La cosa más increíble no la ví, tuve que hacerla yo, y no tuvo nada que ver con la ciencia, aunque sí con mi obligación y Juramento Hipocrático.

Fue la tarde en que mi unidad desplegó desde el aire para atajar a unos traficantes de armas.

Dios o el diablo hicieron que en un tris una ráfaga violentísima e inesperada de viento nos sorprendiera casi a ras de suelo, y nos hiciera caer a todos de muy mala manera.

De repente no había ni un soldado ileso, y algunos habían quedado malheridos.
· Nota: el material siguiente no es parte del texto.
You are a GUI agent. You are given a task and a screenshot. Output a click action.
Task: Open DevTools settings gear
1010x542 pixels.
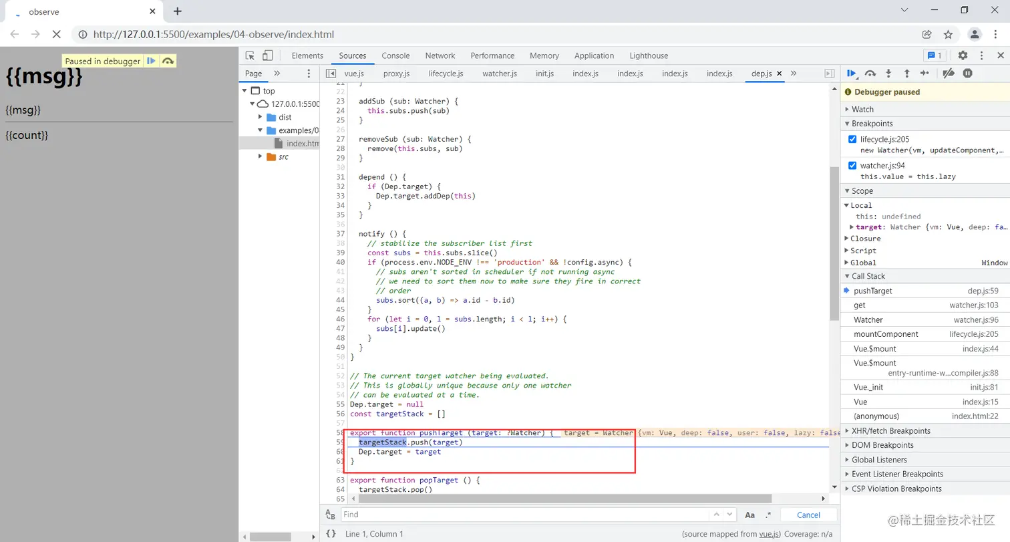click(963, 55)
La gavilla de traficantes que debíamos detener, y que ya habían iniciado la retirada al vernos descender, al notar nuestro apuro volvieron a buscar la playa con renovado entusiasmo, y tomándonos como blancos de Tiro al pichón.

Tratar de detener un ataque decidido en una playa nunca ha sido tarea sencilla, así que preferimos replegarnos, para intentar mantener a salvo a los camaradas más lastimados.

El que me tocó en suerte más cerca, había sufrido sendas fracturas de tibia y peroné, y yo estaba seguro que tenía otras lesiones internas. No había tiempo para hacer nada, y de todos modos él ya no se podía salvar.

Con su fusil y una venda entablillé como pude juntas las dos piernas, me lo eché sobre los hombros, y corrí unos 200 metros con él encima, y cagándome de miedo. Ahorita mientras escribo, estoy viendo las dos cicatrices, casi desaparecidas ya, que dejaron en mi pierna dos proyectiles de subfusil de 9 mm. En ese momento nisiquiera los sentí.

Me avergüenza decirlo, pero yo iba llorando como nena, de rabia y terror. Cuando literalmente me caí detrás de una duna, entre las lágrimas ví que la mayoría de mis camaradas habían llegado con sus heridos a cuestas o a la rastra, pero algunos venían rezagados, y los cabrones contrabandistas no se las ponían fácil.

Así que volví a empuñar mi fusil, me limpié la sangre, lágrimas y mocos que me cubrían ojos y cara, y dejando el relativo refugio de la duna, corrí hacia la línea de playa disparando con más o menos puntería (más bien menos), mientras aullaba mi indignación a esos hijos de camella.

—¡Abn aleahira!

Afortunadamente otros me siguieron, y los más sensatos se quedaron a cubierto pero disparando con puntería y disciplina, y no a tontas y a locas. De lo contrario habría yo quedado con el uniforme lleno de agujeros, y como un idiota.

Esos traficantes ni pisaron el suelo al volver a sus lanchas, y dejaron a más de la mitad de sus hombres tendidos sobre la playa. Ahora eran ellos los que se iban cagando patas abajo, mientras los insensatos los perseguíamos con enloquecidas miradas de ¡Muerte al infiel!

Pero si quieres saber qué fue lo más increíble de ese día, es que cuando nos extrajeron del lugar, mi pobre paciente todavía estaba vivo. Apenas. Cuando lo recibió uno de los cirujanos de Urgencias, respingó y dijo que era el entablillado más chambón y ridículo que había visto en su “puta vida”.

Claro que cuando le dijeron de dónde venía el herido, se guardó el resto de sus opiniones.

Mi camarada, “El piojo” Noguera, sobrevivió hasta hace pocos años, sirviendo con lealtad, pero jamás pudo volver a saltar en paracaídas, ni correr en un asalto a la bayoneta.

Insistía en que yo le había salvado la vida, y cuando nos vimos por primera vez después de aquello, intentó besarme las manos. Se lo impedí y le dije que se dejara de puterías.

Siempre le rebatí, y es lo que sigo sosteniendo. Hice lo que hice porque me estorbaba en mi huida, y me era más fácil levantarlo para pasar por abajo, que brincarlo. En la emoción del combate, sólo me había olvidado de ponerlo en el suelo otra vez.

Además… ¡Coño! Él hubiera hecho eso y más por mí.

¿Que si saqué algo más de esa experiencia médica? Aparte de dos confites de plomo en una pierna, se entiende. Pues que desde ese día dejé de ser el bulto, mascota, pardillo o como quieran llamarme, y me gané un apodo de verdad: Aljunun.

El loco.

No estuvo mal. A otro lo apodaban La marrana. Lo dicho, no estuvo mal.